Exercise text

——

Re: Why do we keep throwing rods?

DelinquentRacer wrote:

You have oiling issues.

Not sure I agree.  Look at this picture.  Notice that the nut is backed off.  I would suspect that the nut was not tightened properly.

Post some pictures of the sister rods, rod bearings, crankshaft, and main bearings. 

You can often learn more from what didn't fail.  For example, if you have oil starvation issues, it will manifest on all bearings.

Edit:

It also looks like the nut backed off in this picture.

Re: Why do we keep throwing rods?

All of this pictures show either piston, rod or rod bolt failure.
Oiling did not cause any of that damage.

Re: Why do we keep throwing rods?

I did not take apart either of the motors that actually threw rods. I was told that the rod bolts on some of them seemed to be only finger tight though.

I think the important piece of the puzzle is the first motor, built mostly the same (same cam, same head, same exhaust, same intake, same read end ratio/redline) that DIDN"T throw a rod. The first catastrophic failure was a piston at 7000rpm, but the rods were all fine. That failure was at nearly the same amount of race miles as the most recent ka-blewy. I must admit, I did not take the rods off the crank, I just junked the whole bottom end. I did not replace the rod bolts.

The only major difference is we now have a manual transmission, we aren't cornering much harder. And the manual didn't destroy the motor in the 1st three races we started with it.

——

Material supplied
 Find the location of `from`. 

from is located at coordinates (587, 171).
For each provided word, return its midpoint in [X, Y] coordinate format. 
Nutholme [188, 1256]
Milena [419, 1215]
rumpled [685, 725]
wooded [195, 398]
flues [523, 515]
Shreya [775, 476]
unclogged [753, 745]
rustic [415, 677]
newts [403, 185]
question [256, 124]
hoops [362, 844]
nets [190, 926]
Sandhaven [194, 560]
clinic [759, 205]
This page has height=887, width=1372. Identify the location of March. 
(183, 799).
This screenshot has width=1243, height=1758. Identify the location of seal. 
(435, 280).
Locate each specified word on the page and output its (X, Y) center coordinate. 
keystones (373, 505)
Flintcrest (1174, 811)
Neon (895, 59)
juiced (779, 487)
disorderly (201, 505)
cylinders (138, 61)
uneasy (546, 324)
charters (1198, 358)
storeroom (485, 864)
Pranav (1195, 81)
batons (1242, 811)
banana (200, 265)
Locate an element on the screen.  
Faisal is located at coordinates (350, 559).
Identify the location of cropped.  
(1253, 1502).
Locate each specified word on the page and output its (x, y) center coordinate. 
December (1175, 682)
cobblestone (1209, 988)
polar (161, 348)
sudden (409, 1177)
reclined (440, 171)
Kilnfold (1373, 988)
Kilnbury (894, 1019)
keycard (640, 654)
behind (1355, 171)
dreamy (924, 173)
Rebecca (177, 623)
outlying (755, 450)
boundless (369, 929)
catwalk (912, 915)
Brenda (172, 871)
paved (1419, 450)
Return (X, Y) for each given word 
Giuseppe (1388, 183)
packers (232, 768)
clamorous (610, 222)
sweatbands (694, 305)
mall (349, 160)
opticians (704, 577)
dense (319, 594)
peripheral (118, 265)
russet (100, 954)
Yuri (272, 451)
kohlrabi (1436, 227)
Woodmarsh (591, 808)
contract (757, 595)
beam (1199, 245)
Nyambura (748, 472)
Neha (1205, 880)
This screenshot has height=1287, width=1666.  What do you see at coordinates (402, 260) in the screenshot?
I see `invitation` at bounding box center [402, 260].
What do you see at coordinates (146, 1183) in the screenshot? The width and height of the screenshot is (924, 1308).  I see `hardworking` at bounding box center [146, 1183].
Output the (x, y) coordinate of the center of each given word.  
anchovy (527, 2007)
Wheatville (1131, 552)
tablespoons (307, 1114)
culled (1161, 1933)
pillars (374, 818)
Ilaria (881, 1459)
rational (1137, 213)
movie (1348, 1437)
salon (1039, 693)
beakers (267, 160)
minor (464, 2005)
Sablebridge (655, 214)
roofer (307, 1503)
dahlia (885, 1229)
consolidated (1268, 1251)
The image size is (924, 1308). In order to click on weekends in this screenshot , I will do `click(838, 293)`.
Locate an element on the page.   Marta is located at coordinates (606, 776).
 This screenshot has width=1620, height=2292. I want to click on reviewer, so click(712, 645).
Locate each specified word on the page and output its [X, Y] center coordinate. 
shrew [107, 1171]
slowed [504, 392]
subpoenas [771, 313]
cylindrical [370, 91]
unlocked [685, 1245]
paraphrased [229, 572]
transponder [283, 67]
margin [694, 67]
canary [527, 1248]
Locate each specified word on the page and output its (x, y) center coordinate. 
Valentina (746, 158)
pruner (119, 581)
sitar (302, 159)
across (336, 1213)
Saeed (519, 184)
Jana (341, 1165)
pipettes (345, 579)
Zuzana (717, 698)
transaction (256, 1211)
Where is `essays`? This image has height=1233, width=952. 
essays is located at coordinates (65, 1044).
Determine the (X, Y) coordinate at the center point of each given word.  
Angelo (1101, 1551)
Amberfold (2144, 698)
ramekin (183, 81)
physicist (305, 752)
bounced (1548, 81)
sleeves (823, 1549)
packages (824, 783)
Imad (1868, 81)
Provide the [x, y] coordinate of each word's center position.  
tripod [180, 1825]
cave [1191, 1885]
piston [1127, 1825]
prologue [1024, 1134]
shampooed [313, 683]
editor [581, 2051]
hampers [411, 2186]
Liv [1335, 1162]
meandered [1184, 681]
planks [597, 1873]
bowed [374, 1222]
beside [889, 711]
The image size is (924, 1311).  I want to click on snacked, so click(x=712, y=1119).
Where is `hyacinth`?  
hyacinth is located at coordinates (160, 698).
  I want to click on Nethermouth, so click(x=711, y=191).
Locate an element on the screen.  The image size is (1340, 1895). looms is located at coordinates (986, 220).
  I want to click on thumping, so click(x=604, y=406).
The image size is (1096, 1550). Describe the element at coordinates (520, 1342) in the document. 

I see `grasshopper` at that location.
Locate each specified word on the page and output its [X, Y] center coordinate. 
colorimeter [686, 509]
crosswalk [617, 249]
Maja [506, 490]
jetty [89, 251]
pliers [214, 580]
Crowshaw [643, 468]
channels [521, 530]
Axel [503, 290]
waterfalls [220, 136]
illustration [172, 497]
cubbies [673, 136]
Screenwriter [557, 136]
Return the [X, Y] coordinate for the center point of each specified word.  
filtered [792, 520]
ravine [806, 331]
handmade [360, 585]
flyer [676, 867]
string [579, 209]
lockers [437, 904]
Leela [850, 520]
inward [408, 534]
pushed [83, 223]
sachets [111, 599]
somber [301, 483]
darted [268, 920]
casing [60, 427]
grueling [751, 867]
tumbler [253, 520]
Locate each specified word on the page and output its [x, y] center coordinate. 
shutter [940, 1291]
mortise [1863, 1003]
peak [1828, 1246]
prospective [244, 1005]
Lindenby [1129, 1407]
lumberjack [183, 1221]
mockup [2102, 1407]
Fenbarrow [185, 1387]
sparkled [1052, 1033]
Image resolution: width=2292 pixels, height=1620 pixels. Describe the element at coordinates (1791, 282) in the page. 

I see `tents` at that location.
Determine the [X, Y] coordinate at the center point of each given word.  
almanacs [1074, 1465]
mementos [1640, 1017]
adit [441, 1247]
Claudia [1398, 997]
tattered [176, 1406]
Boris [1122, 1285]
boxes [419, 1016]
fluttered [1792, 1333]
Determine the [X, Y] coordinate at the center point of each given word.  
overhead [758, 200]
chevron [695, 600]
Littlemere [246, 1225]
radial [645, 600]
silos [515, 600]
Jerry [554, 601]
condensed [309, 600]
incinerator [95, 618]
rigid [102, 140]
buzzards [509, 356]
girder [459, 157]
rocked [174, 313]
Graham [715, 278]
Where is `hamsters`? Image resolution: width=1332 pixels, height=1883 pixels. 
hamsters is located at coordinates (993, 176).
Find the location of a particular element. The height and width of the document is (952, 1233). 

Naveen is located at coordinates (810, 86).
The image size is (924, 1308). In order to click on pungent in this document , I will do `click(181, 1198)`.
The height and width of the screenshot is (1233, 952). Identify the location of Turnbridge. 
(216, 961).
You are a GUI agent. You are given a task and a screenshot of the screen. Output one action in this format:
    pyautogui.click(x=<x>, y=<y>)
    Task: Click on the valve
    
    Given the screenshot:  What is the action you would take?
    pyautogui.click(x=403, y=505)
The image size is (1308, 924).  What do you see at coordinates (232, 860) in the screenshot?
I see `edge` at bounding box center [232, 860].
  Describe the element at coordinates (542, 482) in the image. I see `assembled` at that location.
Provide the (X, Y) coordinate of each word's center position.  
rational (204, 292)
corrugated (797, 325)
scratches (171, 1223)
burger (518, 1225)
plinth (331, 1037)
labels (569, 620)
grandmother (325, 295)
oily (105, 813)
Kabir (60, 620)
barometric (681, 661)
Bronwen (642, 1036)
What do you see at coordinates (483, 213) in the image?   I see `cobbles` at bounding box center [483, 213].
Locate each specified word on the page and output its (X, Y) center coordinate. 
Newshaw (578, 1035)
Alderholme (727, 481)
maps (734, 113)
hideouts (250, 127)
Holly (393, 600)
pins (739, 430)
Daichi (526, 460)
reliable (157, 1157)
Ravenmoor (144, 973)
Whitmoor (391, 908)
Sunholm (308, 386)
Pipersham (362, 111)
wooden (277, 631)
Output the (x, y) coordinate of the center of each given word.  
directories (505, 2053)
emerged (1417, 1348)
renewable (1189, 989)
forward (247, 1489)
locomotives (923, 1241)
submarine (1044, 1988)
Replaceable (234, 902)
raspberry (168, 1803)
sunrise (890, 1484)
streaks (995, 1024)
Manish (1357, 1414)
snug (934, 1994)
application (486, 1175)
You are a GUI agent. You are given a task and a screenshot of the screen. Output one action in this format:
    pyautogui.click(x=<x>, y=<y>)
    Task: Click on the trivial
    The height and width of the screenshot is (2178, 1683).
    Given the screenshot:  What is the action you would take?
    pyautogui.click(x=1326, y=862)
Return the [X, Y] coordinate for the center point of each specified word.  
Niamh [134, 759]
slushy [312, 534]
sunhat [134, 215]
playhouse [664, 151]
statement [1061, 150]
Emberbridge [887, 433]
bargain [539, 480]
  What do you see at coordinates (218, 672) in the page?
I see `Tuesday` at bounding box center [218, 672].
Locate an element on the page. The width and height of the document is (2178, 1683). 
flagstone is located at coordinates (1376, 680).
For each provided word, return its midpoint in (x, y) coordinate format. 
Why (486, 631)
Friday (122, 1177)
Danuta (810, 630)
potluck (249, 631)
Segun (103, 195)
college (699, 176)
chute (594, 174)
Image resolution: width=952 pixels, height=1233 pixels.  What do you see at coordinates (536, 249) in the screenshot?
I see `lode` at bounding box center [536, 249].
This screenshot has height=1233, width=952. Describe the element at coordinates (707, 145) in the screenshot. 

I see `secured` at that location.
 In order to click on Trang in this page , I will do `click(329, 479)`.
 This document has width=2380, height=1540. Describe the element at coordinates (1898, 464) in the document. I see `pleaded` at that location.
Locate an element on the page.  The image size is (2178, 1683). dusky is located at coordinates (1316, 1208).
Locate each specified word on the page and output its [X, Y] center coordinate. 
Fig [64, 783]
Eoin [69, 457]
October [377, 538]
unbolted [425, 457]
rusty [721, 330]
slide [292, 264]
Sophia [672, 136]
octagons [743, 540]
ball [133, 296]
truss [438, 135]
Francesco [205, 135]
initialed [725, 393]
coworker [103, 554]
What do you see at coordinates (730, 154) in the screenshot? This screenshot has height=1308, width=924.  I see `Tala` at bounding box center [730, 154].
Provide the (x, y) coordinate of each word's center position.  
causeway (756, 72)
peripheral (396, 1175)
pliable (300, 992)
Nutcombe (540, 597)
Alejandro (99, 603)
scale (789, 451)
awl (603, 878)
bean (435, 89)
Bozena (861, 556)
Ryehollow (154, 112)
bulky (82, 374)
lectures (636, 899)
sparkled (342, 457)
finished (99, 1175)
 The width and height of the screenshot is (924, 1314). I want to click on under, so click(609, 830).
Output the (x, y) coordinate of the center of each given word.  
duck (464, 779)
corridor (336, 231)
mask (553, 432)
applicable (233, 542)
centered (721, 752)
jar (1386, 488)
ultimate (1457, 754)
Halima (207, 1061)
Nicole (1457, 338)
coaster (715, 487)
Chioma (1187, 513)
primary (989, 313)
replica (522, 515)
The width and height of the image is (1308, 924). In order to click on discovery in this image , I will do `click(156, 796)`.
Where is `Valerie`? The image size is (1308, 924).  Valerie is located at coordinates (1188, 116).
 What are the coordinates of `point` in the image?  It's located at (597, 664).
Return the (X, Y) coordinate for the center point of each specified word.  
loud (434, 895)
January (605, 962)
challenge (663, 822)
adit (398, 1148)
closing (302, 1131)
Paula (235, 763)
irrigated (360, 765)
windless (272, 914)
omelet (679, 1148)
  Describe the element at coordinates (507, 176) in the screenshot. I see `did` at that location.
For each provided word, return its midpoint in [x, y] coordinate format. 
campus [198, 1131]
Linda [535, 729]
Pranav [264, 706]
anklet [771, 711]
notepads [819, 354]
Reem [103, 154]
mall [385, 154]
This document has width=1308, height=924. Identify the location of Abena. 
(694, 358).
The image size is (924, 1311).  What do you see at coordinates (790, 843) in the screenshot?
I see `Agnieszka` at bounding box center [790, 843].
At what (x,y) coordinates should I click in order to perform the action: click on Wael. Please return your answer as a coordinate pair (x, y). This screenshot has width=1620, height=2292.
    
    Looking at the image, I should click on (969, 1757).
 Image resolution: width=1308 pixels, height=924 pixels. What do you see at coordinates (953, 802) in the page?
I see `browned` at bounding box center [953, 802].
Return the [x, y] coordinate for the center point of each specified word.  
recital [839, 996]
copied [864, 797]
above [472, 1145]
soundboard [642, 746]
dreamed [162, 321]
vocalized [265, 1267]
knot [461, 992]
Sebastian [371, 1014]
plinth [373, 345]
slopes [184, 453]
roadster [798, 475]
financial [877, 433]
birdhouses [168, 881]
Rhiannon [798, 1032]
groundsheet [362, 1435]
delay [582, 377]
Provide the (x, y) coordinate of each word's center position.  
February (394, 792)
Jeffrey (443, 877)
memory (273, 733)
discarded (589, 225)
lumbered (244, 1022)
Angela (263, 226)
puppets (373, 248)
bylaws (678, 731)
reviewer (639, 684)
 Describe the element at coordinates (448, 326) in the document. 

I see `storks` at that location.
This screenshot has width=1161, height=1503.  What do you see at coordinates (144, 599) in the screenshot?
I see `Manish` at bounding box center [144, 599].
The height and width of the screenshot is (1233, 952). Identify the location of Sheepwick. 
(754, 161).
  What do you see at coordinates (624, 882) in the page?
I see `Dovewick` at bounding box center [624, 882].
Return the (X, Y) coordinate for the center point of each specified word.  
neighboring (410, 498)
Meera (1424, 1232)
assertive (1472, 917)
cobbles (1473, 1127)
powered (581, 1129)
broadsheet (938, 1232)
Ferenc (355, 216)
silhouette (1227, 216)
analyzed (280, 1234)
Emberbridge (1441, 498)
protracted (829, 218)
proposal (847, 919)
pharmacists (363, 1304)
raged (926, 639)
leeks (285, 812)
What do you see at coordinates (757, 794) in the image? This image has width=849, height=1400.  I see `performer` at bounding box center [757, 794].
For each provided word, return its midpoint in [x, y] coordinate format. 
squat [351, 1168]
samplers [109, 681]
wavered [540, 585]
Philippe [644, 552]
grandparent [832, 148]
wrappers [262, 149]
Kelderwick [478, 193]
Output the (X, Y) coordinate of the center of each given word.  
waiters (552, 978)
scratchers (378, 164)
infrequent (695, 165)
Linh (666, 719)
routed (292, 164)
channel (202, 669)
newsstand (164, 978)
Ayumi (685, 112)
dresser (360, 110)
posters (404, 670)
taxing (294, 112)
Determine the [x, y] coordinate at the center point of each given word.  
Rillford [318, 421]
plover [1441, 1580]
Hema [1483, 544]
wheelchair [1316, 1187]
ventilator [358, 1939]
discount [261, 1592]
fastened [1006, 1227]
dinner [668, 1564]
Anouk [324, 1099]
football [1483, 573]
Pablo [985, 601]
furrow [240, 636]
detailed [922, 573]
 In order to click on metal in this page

——

Tasks to complete
(1) Which parts does the first reply in the forum thread ask to see pictures of?
(2) Quote the forum thread from "The only major" to "started with it.".
(3) In the forum thread, at what engine speed did the first catastrophic failure happen?
The data above come from a source unrelated to the forum thread.

Responses
(1) Sister rods, rod bearings, crankshaft, main bearings

(2)
The only major difference is we now have a manual transmission, we aren't cornering much harder. And the manual didn't destroy the motor in the 1st three races we started with it.

(3) At 7000rpm, when a piston failed.